Nice work! Thank you very much! Interesting you call yourself The Organic Chemistry Tutor but you have so much Math and Physics in here. And what about Physical and Inorganic Chemistry? lol
Apostolis Moshopoulos The Organic Chemistry Tutor does it well! Maybe he started with Organic Chemistry and then expanded to the other fields. He is helping a lot of people that way. Have a good day!
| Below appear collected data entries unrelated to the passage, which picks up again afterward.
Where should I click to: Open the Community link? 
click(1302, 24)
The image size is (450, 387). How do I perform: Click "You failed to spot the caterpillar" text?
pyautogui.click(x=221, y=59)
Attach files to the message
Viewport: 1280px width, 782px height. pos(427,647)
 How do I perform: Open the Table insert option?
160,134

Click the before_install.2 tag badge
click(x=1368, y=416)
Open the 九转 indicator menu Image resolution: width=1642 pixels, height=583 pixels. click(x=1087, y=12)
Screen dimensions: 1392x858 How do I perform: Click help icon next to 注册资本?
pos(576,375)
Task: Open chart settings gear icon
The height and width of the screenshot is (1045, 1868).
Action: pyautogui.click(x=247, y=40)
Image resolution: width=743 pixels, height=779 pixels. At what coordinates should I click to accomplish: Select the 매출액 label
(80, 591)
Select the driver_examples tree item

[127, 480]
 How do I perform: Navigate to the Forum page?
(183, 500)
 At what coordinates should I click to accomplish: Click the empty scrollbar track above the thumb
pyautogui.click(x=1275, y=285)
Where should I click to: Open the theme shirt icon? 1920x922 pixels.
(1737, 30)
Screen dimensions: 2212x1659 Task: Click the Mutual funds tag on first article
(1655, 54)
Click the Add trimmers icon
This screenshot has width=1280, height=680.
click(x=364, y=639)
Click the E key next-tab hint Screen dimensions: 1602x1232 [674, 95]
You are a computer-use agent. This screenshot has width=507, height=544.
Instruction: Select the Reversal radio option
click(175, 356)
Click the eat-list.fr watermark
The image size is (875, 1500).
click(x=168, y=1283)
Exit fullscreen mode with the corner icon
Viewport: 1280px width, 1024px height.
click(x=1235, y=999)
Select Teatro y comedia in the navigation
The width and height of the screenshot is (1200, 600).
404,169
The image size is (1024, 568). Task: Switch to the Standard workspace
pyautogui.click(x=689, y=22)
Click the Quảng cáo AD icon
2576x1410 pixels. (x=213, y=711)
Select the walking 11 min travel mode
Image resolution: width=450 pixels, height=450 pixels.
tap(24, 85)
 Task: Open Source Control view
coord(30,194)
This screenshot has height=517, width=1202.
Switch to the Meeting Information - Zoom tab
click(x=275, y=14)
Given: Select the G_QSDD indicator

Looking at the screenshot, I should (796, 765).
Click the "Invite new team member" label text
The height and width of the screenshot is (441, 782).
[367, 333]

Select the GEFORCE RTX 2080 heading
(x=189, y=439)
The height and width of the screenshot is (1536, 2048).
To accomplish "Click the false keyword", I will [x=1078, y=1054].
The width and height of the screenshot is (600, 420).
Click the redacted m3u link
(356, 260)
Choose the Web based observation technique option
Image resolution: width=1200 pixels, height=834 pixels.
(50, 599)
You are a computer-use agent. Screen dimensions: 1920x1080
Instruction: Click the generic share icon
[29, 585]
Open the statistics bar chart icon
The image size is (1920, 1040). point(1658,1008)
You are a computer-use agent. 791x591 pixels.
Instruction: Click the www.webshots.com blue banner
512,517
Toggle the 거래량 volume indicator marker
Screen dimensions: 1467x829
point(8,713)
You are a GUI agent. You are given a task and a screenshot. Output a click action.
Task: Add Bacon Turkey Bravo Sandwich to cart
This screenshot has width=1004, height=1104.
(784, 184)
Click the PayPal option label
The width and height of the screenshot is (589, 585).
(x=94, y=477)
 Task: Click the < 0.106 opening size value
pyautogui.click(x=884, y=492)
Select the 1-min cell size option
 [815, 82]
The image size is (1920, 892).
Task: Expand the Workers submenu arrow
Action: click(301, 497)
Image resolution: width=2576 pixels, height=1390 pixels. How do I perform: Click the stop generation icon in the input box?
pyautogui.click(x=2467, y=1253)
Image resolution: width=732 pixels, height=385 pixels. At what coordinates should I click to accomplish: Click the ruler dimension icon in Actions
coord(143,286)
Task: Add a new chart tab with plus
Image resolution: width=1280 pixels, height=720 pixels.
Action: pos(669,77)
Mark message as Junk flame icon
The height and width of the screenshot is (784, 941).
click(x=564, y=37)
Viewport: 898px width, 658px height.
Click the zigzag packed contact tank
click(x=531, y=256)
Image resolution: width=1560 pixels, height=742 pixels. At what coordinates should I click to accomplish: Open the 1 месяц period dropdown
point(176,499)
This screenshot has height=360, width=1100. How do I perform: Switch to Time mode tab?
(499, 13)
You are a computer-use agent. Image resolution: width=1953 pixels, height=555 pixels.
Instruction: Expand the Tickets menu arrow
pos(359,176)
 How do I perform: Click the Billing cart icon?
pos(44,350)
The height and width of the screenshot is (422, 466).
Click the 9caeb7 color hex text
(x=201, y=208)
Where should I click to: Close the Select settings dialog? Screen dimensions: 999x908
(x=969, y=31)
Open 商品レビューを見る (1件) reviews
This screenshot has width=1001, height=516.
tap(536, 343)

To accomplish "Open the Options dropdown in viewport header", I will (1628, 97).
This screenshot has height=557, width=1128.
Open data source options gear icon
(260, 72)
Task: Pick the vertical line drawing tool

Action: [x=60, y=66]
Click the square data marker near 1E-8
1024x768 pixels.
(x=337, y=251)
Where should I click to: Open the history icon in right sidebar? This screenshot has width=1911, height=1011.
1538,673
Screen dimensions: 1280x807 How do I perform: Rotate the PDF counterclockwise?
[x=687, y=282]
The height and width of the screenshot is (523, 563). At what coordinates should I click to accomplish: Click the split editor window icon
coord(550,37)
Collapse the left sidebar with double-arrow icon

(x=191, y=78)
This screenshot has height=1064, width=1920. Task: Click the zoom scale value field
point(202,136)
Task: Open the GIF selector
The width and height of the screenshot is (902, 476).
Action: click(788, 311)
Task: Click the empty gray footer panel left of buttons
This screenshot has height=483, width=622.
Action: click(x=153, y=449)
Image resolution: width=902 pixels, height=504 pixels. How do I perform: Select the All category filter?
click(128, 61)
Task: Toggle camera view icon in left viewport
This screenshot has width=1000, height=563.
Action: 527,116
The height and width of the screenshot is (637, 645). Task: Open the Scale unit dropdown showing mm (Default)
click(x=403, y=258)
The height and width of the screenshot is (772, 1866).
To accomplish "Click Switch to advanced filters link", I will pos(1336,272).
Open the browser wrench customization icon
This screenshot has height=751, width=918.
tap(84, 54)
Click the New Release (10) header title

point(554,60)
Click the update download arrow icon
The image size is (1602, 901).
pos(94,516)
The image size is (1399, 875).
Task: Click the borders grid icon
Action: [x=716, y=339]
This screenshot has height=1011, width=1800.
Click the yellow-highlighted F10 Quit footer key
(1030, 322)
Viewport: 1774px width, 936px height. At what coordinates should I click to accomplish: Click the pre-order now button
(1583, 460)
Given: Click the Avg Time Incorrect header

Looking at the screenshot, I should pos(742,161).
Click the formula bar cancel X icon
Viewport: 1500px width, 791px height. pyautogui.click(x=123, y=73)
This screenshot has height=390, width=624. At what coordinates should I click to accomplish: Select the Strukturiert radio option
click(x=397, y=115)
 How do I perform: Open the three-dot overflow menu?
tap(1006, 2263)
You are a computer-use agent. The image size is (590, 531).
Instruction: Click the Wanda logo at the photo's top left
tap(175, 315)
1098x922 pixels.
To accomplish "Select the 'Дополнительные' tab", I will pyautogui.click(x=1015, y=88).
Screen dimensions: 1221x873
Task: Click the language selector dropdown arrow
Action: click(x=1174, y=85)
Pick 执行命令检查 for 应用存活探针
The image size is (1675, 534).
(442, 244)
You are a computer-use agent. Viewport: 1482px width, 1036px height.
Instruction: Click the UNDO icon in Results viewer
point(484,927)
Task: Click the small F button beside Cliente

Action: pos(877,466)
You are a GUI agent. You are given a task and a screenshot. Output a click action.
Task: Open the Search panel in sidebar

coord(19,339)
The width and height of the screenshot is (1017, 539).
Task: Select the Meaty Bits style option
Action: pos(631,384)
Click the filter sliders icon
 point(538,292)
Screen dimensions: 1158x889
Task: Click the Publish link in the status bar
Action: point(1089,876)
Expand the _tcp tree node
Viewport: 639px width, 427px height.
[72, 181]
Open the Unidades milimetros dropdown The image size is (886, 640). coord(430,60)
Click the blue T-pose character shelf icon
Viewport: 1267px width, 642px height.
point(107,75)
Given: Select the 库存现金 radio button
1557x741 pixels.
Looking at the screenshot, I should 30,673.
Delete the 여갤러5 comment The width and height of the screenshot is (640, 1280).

is the formula of sum squared, namely (a+b)^2=a^2+2ab+b^2 NOT taught in western schools ?????? that's not the first time I see this well-known formula from basic algebra neglected by this guy , it looks so weird to me. BTW I wonder does these formulas (of sum/difference squared as well as differnce of squares and the same with cubic powers) have some name in western mathematical tradition? in ex-USSR tradition we call them formulas of abbreviated/shortened multiplication (translated literally), for each of this formulas has one side that may be presented as the multiplication of the alike or same expressions in braces
This guy is just trying to explain his actions as clearly as possible. I belive learning by understanding last much longer than learning by using formulas without knowing the origin... a^2+2ab+b^2 is not some magic russian trick, its basic math... There is a reason why alot of people understand this guy, he does not assume anything.
The method in this video is a valid way of solving the integral, but it's not the only method available. Another one, specifically used for higher ordered trigonometric function derivatives, includes the usage of the reduction formula of the respective trigonometric function. There is the reduction formula for sine, and it goes like this: Int(sin^n(x)dx) = -1/n * cos(x)sin^[n-1](x) + (n-1)/n * Int(sin^[n-2](x)dx) Reduction formulas exist for other trigonometric functions as well. Here's a video that blackpenredpen made on the reduction formula for sine: ruclips.net/video/y-9iRPENXoU/видео.html - - - *Int denotes an integral
Im so confusee. Can someone explain it to me why sin^2 (x) = 1/2 (1-cos 2 (x)) because i thought sin^2 (x) = 1-cos^2 (x). Hehe. Thank you. Im just too dumb for this.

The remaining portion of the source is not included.